In Paris vollzog Leibniz nun den wichtigen Schritt zum Zahlenspeicher. Denn das waren die Sprossenräder, die wir in einer Zeichnung – siehe unten – vom Frühjahr oder Sommer 1672 entdecken. Sie stammt nicht von Leibniz, sondern vielleicht von einem Feinmechaniker oder Uhrmacher, mit dem er zusammenarbeitete. Die „Six Roules de Multiplication“ besitzen ausfahrbare Zähne, auf Französisch „dens mobiles“. Auf den drei Rädern rechts wird erneut 365 eingestellt. Anschließend werden sie mittels der „Roules Mouvantes“ gedreht, wie es die Ziffern des zweiten Faktors vorgeben.

In Paris konzipierte Leibniz eine Rechenmaschine mit Sprossenrädern; sie ließ sich nicht realisieren. (Foto Gottfried Wilhelm Leibniz Bibliothek, Niedersächsische Landesbibliothek)

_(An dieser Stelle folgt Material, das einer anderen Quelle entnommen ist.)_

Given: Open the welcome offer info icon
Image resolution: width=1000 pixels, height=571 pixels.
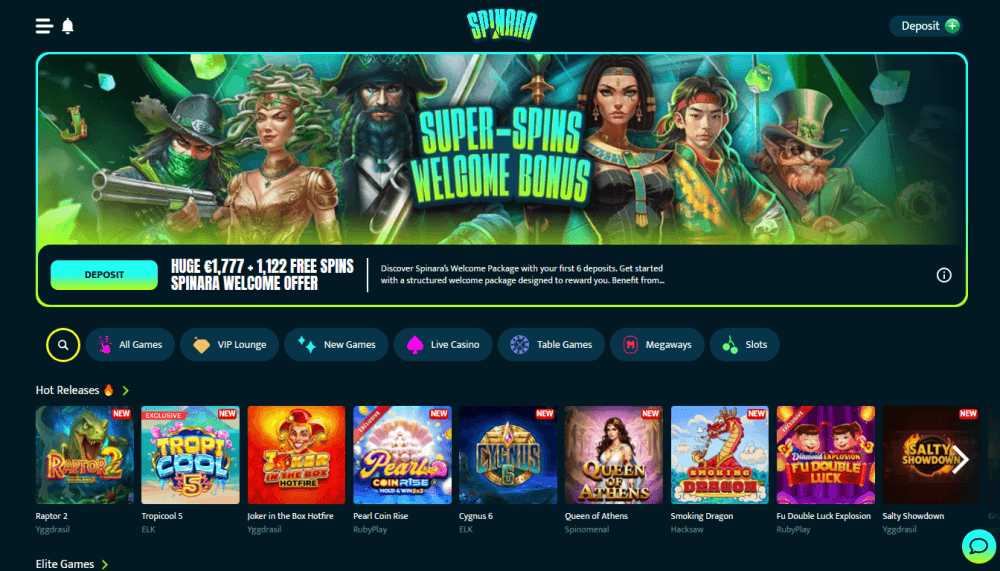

In der nächsten Zeichnung treten an die Stelle der Sprossenräder verschiebbare Zylinder – der Zeichner wechselte ins Lateinische – mit „dentes variabiles“. Das sind Ringe mit einer wachsenden Zahl von Zähnen, die die benachbarte „Rota Additionis“ abgreift. Das so bezeichnete Rad rückt je nach Position des Zylinders gar nicht oder bis zu neun Zähnen weiter; seine Drehung wird ins Summierwerk übertragen. Die „Tabula Multiplicationis“ mit ihren drei Zylindern würde den Sprung von Dezimalstelle zu Dezimalstelle ermöglichen.

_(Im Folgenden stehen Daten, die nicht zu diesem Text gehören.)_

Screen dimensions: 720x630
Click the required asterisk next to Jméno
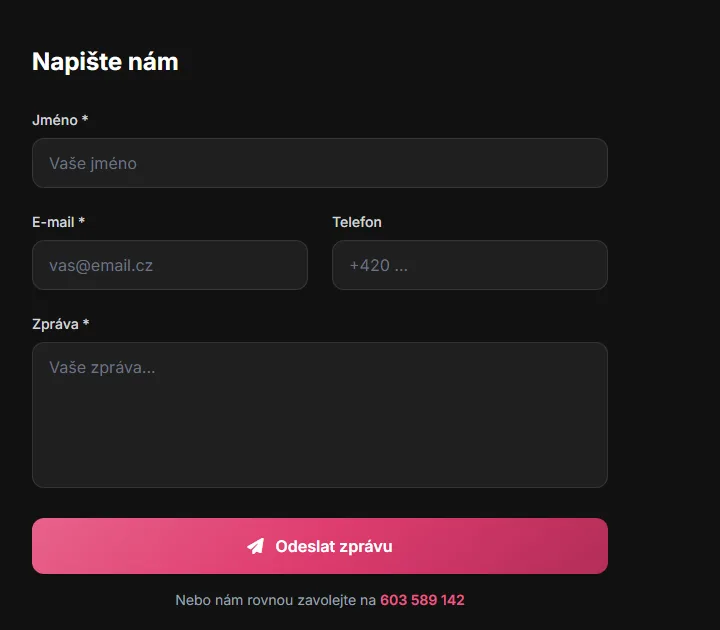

Die „dentes variabiles“ verwandelten sich im Laufe der Zeit in die Staffelwalze. Das ist, wie man weiß, ein drehbarer Zylinder mit neun Zähnen, die sich sukzessive verlängern. Jetzt verschob sich das „Rota Additionis“ direkt daneben und griff null bis neun Zähne ab, wie in der Animation dargestellt. Ein Video des Bonner Arithmeums erklärt die Rechenmaschine mit Staffelwalzen, die Charles Xavier Thomas 1820 konstruierte. Mit seinem Arithmometer begann im 19. Jahrhundert die industrielle Fertigung von Rechengeräten.

Der Schritt zur Staffelwalze: die Achse rechts trägt einen Zylinder mit Zahnkränzen. (Foto Gottfried Wilhelm Leibniz Bibliothek, Niedersächsische Landesbibliothek)

Gottfried Wilhelm Leibniz verließ sich vor 350 Jahren nur auf Handwerker in Paris. Sie bauten für ihn ein Holzmodell, das wahrscheinlich der obigen Zeichnung entsprach. Anfang 1673 begleitete Leibniz den Gesandten des Kurfürstentums Mainz von Paris nach London. Am 1. Februar – in England war es wegen des julianischen Kalenders der 22. Januar – führte er das Modell der Royal Society vor. Zwei weitere Modelle aus Messing entstanden später in Paris. 1676 zog Leibniz nach Hannover, wo er bis zu seinem Tod im Jahre 1716 tätig war.

In Hannover befindet sich auch die einzige seiner Rechenmaschinen, die erhalten blieb; unser Eingangsbild zeigt den Nachbau des HNF. Unser Blogbeitrag stützt sich weitgehend auf das Buch Die Leibniz-Rechenmaschine der Historikerin Ariane Walsdorf, das wir allen Freunden der barocken Informatik empfehlen. Wir danken ihr ebenso für die Zeichnungen aus dem Leibniz-Nachlass in der Niedersächsischen Landesbibliothek. Die Zeit von Leibniz in Paris beschrieb der Autor Eike Christian Hirsch. Und wer den Gelehrten feiern möchte, hat am 1. Juli Gelegenheit dazu: das ist sein 376. Geburtstag.

Apropos feiern: Am Freitag, dem 1. Juli, begeht das HNF den 70. Geburtstag des Labors für Impulstechnik (LfI). Aus diesem Anlass finden um 11 und um 14 Uhr  zwei kostenlose Führungen zur Geschichte des LfI und der 1968 gegründeten Nixdorf Computer AG statt.